The Master and Margarita by by Mikhail Bulgakov
There is nothing more manly than a bout with the Devil. An entertaining commentary on the atheistic social bureaucracy in Moscow in the 1930’s wherein Lucifer himself pays the town a visit to make light of their skepticism regarding the spiritual realm.
“As a result he decided to abandon the main thoroughfares and make his way through the side streets and back alleys where people were less nosy, and there was less chance that a barefoot man would be pestered about long johns that stubbornly refused to look like trousers.”
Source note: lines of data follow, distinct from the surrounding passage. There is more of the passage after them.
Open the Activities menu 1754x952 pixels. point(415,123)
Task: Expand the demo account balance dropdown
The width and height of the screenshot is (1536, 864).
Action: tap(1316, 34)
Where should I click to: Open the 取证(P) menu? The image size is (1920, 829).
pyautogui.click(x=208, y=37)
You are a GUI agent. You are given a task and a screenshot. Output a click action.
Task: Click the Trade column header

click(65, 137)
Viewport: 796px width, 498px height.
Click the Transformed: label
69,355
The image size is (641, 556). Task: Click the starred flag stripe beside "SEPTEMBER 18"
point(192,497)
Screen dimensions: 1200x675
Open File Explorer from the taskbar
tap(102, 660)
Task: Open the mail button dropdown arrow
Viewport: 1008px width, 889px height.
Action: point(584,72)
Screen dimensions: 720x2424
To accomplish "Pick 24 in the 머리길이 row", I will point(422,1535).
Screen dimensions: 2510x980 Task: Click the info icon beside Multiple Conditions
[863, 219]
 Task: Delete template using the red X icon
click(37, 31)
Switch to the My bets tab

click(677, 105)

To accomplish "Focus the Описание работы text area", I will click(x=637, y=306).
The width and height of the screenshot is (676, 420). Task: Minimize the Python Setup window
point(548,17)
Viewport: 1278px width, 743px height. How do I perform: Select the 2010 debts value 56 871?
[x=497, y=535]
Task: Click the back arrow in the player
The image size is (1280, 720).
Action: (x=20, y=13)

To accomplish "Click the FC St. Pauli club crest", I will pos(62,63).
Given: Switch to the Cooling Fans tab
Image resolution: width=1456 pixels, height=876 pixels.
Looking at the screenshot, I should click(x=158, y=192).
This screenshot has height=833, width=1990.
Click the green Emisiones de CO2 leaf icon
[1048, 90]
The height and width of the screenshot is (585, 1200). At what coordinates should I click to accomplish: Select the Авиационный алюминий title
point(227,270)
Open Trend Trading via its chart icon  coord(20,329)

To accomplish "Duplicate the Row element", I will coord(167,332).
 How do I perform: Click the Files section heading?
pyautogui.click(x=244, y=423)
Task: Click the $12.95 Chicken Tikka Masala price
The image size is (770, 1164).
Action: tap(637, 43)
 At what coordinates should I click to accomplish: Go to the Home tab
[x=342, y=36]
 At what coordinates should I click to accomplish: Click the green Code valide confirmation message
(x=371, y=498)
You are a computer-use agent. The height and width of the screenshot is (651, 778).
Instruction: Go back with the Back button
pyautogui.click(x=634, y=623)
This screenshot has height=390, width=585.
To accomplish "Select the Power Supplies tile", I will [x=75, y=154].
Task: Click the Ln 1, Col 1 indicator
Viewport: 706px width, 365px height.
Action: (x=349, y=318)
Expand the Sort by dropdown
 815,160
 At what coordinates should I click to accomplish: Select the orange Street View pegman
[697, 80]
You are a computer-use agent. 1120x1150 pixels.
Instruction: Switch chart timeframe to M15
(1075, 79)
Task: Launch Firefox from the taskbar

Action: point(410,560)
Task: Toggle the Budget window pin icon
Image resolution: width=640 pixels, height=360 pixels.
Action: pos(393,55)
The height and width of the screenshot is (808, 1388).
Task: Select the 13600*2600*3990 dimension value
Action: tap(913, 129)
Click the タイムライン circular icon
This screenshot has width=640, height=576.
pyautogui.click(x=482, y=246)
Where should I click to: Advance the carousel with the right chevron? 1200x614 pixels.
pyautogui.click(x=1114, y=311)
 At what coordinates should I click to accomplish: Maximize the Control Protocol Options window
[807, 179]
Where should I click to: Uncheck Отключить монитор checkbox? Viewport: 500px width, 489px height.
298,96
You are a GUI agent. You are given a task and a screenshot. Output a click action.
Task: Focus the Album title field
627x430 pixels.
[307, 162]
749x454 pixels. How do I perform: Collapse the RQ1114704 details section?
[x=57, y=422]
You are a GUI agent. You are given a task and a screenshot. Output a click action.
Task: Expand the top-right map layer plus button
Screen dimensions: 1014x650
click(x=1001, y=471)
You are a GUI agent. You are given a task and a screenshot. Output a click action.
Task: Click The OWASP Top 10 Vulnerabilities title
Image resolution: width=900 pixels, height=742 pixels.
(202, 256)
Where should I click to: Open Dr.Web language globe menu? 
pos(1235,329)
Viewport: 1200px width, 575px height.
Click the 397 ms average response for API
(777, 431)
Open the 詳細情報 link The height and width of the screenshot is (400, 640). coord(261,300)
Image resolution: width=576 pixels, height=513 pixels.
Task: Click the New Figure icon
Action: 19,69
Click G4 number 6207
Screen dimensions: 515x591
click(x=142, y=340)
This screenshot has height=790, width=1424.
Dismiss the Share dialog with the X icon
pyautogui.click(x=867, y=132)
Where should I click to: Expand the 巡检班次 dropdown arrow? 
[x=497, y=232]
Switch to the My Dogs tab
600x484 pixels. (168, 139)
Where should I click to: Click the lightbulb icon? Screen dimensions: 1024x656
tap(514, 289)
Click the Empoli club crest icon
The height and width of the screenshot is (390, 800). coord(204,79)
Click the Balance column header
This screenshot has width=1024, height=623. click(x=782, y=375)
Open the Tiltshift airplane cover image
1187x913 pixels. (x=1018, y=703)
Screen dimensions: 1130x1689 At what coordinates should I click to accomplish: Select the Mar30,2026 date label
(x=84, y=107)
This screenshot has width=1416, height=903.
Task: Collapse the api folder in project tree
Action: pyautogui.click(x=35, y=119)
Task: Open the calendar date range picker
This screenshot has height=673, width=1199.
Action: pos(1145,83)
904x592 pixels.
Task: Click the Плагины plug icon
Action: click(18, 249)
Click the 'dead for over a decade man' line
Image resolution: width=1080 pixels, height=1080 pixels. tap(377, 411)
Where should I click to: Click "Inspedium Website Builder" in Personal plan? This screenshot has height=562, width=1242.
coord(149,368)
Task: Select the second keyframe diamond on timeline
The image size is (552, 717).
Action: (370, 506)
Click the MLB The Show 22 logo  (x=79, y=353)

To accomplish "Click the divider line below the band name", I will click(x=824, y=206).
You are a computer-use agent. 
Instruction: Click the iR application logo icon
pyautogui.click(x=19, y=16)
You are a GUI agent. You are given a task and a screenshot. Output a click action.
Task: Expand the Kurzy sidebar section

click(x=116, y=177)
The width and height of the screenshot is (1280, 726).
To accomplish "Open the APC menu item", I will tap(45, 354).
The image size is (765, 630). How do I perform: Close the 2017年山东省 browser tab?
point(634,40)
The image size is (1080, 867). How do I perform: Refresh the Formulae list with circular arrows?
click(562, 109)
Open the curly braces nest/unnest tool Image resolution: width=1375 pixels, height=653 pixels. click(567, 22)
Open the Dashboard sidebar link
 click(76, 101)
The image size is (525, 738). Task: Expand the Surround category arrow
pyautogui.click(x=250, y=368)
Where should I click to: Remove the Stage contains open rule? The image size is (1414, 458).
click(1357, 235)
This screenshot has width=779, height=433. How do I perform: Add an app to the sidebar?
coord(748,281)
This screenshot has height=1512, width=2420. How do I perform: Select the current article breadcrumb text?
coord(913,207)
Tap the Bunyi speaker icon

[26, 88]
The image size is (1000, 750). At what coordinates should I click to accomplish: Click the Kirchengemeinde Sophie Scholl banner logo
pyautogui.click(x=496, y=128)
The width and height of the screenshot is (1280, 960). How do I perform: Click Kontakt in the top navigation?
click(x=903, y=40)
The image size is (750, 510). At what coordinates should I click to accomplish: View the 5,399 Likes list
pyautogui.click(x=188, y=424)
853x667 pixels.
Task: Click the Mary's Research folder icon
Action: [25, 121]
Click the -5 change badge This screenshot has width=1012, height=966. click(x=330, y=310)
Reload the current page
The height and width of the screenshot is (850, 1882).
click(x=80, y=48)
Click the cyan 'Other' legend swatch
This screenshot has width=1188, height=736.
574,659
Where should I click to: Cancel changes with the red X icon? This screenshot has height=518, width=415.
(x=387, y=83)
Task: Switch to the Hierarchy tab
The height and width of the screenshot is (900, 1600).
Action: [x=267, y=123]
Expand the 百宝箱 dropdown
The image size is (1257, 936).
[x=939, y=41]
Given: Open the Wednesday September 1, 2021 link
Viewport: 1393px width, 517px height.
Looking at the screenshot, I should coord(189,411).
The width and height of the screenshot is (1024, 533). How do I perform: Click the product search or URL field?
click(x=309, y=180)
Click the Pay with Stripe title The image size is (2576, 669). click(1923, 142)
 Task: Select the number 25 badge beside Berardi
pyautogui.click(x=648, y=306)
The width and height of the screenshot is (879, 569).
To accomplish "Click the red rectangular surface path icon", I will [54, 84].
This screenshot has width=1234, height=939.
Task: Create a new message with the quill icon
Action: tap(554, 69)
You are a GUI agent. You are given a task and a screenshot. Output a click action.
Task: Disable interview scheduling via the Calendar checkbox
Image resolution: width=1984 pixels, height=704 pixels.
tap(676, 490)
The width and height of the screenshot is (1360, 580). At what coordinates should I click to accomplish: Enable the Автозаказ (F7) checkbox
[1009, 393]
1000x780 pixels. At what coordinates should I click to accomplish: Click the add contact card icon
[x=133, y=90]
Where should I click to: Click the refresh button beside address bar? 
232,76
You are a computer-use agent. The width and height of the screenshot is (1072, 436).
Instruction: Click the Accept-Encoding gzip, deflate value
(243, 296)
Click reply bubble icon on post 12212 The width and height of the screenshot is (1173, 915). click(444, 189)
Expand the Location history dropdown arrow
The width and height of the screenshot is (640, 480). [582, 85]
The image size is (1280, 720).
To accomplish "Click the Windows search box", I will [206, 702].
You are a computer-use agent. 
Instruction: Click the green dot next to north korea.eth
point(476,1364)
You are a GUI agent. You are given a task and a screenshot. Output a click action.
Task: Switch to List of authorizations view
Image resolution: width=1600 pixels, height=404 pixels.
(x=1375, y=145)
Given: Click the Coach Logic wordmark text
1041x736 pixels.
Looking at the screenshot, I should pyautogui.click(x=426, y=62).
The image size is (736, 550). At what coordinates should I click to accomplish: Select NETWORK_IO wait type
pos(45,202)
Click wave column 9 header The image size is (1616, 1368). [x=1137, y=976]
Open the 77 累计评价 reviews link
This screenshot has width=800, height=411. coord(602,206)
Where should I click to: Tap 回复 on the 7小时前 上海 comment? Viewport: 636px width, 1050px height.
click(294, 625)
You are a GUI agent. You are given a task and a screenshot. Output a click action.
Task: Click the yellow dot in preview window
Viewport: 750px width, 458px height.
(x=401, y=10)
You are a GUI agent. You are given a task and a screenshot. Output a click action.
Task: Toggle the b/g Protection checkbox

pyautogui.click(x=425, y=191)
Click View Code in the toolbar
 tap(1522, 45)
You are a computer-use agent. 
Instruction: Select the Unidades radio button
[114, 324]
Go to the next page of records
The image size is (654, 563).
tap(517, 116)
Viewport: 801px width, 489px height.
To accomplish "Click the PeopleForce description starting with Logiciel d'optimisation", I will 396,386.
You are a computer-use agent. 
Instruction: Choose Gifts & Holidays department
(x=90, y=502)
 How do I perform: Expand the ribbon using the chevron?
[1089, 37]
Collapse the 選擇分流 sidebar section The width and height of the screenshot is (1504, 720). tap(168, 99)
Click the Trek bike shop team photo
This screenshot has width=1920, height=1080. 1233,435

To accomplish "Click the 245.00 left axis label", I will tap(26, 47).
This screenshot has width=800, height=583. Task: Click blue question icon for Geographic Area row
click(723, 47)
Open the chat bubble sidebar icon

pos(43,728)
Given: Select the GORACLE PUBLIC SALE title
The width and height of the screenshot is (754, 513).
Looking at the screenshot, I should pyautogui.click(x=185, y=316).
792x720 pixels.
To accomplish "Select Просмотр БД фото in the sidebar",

Bluebeard by Kurt Vonnegut
Written as the autobiography of Rabo Karabekian, of course with Vonnegut’s own war experiences drawn upon as inspiration to the aging artist who narrates his own story. It is a hilarious take on abstract art, and takes jabs at both the inflated self-importance of the artist and the people who simply refuse to look beneath the surface.
“My soul knows my meat is doing bad things, and is embarrassed. But my meat just keeps right on doing bad, dumb things.”
Atlas Shrugged by Ayn Rand
Exploring the “virtue” of living for ourselves, this monster of a book (1,084 pages in my version) is certainly worth plowing through as it is simply a great story. The fundamental concept is that our world falls apart when individuals stop seeking their own satisfaction through personal achievement and feel a sense of entitlement to the accomplishments and work of others. This book challenges us on many levels…you may find it conflicting with your value of other people, her treatment of God, or any other beliefs you already hold. Yet, who can argue with “The most depraved type of human being … (is) the man without a purpose.”
The Metamorphosis by Franz Kafka
As Gregor Samsa awoke one morning from uneasy dreams he found himself transformed in his bed into a monstrous vermin.
None of us want this to happen. Well, most of us don’t. Kafka employed terms from law and politics, and was always concerned about some vague, oppressive bureaucracy that sought his ruin, though seeming cool and detached. We can take something from the very approach of Kafka to his work and find a balance between reading too much meaning into an event and, on the contrary, caring too little and being completely disillusioned.